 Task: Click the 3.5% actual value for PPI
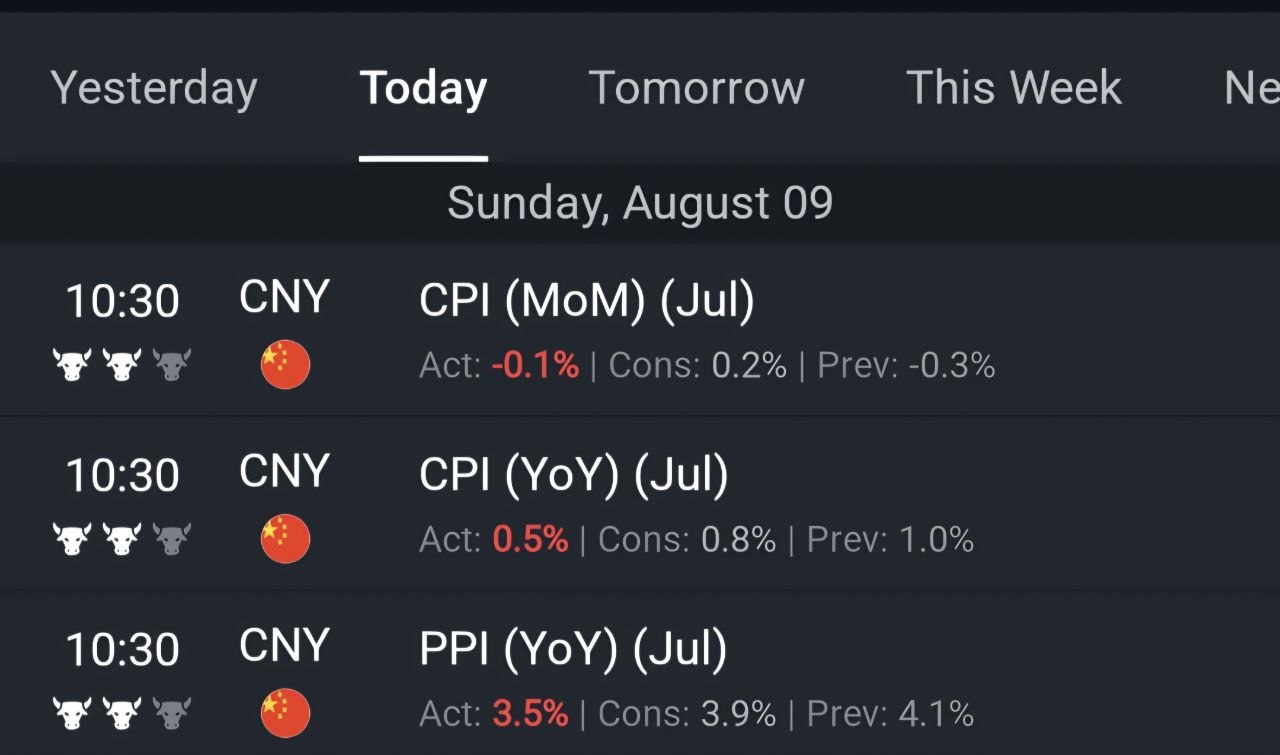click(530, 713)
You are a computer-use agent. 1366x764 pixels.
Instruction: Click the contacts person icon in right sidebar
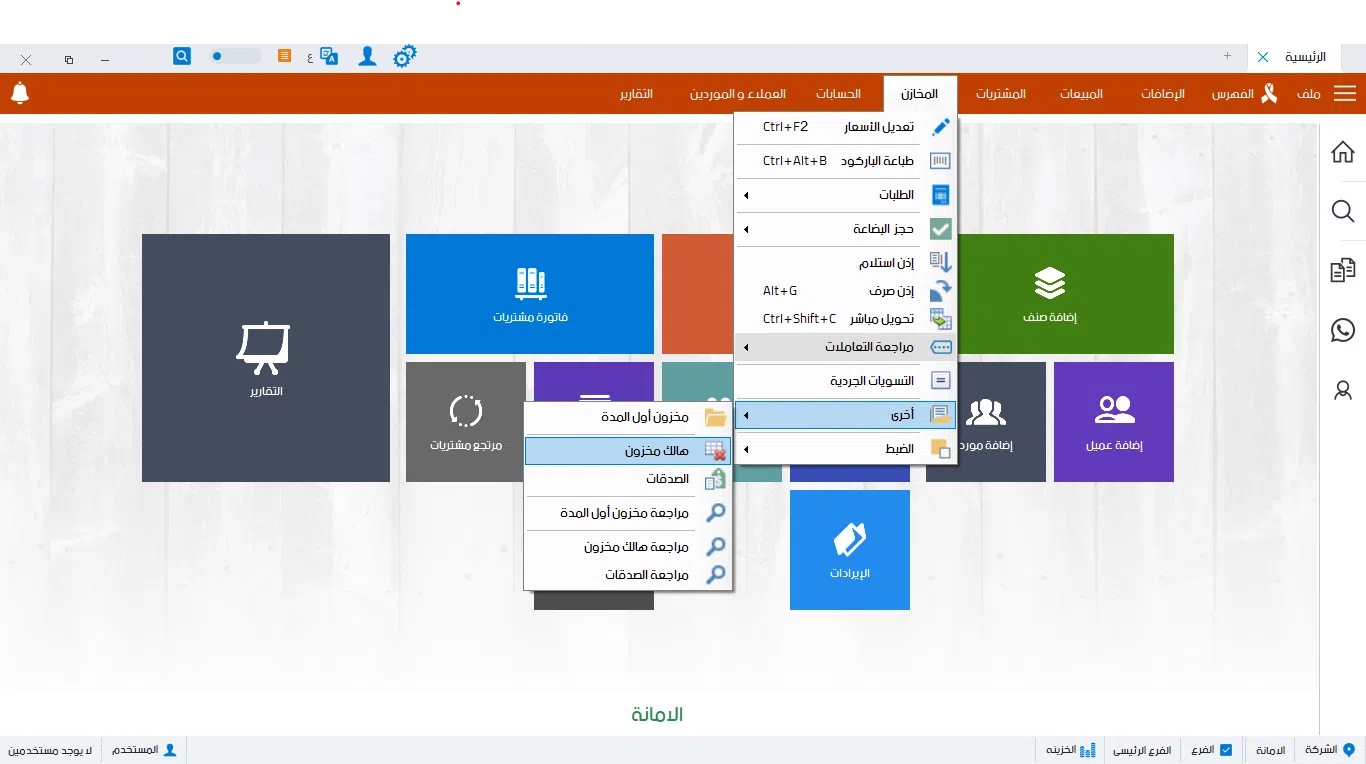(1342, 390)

=-=-=

--- What you have to do ---
Please copy exactly, and only, the lines from the one that contains "You are a computer-use" through the last line of the data above, omitting all pictures.

--- Response box ---
You are a computer-use agent. 1366x764 pixels.
Instruction: Click the contacts person icon in right sidebar
(1342, 390)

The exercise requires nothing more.